■ EXERCISE BRIEF:
How do the lines below between the ones holding "Where should I click to: Select the Not" and "You are a computer-use agent. Image resolution: width=643", inclusive, read? Give them again exactly, with no other lines.

■ DATASET:
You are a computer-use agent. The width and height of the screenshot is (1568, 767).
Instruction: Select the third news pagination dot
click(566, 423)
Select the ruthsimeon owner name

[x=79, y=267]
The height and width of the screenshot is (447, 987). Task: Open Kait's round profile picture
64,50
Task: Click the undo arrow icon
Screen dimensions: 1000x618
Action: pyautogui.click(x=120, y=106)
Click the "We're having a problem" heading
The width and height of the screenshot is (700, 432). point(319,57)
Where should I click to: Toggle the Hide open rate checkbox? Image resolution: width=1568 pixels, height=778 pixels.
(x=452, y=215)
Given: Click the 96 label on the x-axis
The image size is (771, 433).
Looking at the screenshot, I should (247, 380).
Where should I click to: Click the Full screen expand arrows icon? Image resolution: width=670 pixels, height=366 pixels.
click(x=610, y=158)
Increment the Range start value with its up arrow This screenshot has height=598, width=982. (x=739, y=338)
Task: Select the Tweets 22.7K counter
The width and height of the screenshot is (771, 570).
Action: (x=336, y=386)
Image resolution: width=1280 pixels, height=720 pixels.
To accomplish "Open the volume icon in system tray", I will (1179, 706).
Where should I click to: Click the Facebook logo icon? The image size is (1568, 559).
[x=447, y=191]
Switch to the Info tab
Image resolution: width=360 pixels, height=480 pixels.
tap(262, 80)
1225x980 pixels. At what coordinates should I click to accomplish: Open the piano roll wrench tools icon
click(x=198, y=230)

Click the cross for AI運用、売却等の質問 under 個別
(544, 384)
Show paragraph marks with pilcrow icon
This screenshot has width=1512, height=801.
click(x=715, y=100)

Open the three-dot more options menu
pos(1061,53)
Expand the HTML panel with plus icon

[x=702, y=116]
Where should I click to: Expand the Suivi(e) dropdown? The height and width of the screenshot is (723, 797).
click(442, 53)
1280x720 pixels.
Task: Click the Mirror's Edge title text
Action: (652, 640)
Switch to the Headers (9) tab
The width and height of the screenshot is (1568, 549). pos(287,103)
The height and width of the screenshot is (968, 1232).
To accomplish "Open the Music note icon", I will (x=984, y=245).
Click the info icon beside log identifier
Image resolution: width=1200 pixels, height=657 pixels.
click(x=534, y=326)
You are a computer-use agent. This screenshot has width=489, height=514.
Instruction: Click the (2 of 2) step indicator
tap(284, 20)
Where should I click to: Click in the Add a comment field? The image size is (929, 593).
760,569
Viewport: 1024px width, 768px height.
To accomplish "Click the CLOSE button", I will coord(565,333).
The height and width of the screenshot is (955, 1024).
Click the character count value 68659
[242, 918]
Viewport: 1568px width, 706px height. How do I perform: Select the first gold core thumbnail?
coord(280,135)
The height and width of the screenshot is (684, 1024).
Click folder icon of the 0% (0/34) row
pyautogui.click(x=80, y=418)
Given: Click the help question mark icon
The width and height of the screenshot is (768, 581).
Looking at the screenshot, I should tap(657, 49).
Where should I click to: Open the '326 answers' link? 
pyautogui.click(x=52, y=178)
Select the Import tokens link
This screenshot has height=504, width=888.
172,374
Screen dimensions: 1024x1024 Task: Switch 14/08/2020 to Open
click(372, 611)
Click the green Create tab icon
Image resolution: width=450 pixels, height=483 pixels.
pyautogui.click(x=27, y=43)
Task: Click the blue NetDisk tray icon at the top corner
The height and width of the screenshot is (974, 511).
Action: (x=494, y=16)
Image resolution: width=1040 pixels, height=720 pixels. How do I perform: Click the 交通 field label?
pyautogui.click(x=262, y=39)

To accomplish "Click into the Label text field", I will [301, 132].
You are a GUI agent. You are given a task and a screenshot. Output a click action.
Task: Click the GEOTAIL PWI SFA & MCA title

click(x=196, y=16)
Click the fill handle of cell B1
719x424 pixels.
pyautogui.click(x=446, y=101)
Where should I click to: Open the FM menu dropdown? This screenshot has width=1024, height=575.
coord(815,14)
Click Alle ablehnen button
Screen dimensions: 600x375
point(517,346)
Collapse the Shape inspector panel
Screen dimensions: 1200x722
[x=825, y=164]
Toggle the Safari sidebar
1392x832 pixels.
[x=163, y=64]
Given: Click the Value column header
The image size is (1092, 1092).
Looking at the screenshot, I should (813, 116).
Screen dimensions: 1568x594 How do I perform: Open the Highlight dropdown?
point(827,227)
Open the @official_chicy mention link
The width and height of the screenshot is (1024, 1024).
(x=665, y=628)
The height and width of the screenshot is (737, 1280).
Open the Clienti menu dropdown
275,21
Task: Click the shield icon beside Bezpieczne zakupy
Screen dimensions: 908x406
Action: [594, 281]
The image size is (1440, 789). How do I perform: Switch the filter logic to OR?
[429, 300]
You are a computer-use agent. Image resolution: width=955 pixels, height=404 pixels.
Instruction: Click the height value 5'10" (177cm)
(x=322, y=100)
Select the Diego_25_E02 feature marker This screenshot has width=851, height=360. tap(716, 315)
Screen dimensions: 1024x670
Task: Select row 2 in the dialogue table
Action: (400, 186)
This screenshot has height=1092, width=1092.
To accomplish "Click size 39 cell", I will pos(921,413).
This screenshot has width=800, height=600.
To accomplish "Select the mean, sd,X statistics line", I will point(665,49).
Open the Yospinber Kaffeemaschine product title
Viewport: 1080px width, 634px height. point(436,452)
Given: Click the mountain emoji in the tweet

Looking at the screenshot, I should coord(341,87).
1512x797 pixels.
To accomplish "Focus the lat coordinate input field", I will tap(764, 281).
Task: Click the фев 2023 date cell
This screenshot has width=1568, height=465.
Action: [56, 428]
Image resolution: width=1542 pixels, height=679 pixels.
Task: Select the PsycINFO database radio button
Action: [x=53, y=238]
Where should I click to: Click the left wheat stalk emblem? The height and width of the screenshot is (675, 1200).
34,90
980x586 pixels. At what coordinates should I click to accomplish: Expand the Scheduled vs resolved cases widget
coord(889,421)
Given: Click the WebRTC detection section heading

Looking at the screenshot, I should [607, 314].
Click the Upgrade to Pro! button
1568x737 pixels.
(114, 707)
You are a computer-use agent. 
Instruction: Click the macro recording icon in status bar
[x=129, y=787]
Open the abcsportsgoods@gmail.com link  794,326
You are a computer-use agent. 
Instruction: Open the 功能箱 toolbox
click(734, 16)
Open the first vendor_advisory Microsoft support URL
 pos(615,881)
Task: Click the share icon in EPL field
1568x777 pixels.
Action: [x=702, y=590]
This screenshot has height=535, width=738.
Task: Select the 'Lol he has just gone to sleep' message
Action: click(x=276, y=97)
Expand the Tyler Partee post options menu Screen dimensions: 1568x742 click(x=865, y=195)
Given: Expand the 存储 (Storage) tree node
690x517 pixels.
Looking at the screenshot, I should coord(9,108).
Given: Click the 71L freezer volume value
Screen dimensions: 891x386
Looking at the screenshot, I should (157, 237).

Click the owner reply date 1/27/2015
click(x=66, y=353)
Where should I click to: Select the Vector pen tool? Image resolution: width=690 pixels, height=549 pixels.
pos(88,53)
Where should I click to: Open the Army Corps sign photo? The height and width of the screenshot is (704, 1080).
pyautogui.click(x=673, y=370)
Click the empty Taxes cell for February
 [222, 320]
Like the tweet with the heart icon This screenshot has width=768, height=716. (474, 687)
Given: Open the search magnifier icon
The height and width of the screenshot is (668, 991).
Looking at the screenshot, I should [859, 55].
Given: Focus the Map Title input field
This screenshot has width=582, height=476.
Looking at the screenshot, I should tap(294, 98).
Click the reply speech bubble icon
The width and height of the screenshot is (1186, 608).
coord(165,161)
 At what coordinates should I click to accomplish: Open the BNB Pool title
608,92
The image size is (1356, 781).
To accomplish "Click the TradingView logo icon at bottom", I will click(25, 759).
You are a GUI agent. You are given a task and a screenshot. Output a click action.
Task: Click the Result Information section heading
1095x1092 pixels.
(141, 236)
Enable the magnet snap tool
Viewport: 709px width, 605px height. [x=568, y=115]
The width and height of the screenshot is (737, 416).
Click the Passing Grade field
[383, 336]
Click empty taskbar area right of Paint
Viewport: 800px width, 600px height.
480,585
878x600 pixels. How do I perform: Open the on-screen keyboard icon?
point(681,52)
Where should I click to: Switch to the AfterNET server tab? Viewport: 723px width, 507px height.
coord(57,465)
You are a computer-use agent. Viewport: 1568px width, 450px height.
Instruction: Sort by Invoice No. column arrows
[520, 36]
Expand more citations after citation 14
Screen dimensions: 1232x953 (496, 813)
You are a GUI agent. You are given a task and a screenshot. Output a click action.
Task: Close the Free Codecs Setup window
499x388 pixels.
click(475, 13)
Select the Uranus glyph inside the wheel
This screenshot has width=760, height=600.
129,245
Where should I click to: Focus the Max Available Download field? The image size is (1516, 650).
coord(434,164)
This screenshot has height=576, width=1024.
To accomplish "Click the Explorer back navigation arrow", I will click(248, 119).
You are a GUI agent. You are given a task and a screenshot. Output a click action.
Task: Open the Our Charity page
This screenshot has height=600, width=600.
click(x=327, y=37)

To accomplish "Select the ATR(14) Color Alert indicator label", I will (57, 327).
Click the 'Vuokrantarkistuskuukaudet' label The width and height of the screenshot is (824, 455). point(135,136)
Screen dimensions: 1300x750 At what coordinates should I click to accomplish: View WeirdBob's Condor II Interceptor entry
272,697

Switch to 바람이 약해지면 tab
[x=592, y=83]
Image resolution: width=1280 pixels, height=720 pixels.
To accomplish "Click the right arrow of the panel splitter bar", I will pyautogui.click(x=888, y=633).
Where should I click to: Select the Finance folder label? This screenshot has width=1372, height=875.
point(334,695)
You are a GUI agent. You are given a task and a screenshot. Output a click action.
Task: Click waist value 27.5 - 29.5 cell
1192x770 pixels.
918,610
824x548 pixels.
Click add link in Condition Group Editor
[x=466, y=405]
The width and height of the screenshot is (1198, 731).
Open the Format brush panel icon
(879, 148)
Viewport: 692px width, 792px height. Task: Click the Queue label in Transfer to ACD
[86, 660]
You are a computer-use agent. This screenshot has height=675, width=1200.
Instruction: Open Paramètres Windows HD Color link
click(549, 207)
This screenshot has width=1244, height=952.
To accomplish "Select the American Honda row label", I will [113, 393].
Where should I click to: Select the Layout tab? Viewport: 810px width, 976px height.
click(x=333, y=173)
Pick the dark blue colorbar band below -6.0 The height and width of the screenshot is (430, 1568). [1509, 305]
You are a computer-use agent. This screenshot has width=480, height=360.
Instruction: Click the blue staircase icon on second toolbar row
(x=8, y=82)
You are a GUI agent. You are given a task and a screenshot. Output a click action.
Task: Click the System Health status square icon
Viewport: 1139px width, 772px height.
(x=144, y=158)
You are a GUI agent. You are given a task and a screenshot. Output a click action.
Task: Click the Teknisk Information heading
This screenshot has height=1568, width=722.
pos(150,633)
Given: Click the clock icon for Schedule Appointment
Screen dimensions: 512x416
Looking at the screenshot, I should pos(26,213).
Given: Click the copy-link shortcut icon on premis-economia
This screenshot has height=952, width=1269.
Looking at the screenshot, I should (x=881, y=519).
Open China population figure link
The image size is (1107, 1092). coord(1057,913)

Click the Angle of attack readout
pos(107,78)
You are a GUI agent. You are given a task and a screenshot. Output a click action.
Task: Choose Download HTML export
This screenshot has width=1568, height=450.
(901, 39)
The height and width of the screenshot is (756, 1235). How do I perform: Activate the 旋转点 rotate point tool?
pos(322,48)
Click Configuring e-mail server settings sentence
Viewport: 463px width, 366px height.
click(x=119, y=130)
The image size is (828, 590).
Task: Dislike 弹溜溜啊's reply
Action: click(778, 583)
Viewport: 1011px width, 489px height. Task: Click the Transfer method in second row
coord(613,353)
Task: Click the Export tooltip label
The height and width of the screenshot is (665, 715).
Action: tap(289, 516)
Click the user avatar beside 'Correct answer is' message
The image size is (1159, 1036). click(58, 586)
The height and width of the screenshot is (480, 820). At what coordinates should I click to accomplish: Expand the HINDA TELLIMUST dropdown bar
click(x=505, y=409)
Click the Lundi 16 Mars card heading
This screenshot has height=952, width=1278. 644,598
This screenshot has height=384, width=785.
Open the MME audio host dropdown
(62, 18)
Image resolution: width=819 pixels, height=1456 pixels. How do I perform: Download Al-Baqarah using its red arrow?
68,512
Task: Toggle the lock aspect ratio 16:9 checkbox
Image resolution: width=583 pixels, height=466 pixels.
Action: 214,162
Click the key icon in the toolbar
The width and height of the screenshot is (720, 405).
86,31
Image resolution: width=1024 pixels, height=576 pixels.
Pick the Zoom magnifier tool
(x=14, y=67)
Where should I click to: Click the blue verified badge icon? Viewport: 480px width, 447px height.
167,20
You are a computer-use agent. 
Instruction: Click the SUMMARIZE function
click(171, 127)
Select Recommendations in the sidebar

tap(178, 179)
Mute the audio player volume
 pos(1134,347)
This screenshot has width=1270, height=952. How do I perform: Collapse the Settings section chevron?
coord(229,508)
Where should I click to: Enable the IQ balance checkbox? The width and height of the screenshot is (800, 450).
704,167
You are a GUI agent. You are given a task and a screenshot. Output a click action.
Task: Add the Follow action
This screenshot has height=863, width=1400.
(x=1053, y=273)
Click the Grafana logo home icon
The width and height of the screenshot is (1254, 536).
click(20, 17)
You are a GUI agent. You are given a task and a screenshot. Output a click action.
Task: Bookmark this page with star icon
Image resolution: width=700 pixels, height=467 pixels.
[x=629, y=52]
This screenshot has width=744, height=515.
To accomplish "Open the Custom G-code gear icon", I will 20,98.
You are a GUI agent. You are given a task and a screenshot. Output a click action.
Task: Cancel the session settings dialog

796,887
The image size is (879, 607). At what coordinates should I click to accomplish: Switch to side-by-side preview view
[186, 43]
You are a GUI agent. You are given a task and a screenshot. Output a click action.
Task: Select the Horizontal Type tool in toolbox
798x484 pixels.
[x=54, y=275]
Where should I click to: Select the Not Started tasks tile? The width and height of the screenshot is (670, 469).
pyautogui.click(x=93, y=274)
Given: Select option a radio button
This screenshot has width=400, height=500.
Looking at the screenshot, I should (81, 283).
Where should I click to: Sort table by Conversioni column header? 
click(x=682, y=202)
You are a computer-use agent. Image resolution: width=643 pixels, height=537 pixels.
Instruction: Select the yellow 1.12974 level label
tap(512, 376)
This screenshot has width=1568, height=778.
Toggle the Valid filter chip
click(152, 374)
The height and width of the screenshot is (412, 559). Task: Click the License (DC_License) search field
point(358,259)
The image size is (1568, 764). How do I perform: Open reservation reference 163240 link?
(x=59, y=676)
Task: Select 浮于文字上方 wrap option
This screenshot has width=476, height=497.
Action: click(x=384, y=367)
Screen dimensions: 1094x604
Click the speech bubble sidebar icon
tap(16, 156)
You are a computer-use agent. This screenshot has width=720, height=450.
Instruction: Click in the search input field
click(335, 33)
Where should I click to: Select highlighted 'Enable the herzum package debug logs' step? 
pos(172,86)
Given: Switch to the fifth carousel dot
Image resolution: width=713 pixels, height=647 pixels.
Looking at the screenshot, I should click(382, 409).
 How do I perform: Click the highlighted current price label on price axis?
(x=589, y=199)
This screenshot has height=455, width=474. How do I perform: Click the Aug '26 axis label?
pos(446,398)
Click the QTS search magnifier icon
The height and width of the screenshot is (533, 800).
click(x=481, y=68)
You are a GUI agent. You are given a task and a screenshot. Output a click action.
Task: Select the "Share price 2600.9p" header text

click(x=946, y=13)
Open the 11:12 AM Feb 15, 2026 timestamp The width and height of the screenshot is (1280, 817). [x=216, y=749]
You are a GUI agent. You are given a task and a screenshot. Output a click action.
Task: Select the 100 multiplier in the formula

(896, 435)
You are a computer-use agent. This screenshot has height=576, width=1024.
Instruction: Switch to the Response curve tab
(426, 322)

■ WRITTEN RESPONSE:
Where should I click to: Select the Not Started tasks tile? The width and height of the screenshot is (670, 469).
pyautogui.click(x=93, y=274)
Given: Select option a radio button
This screenshot has width=400, height=500.
Looking at the screenshot, I should (81, 283).
Where should I click to: Sort table by Conversioni column header? 
click(x=682, y=202)
You are a computer-use agent. Image resolution: width=643 pixels, height=537 pixels.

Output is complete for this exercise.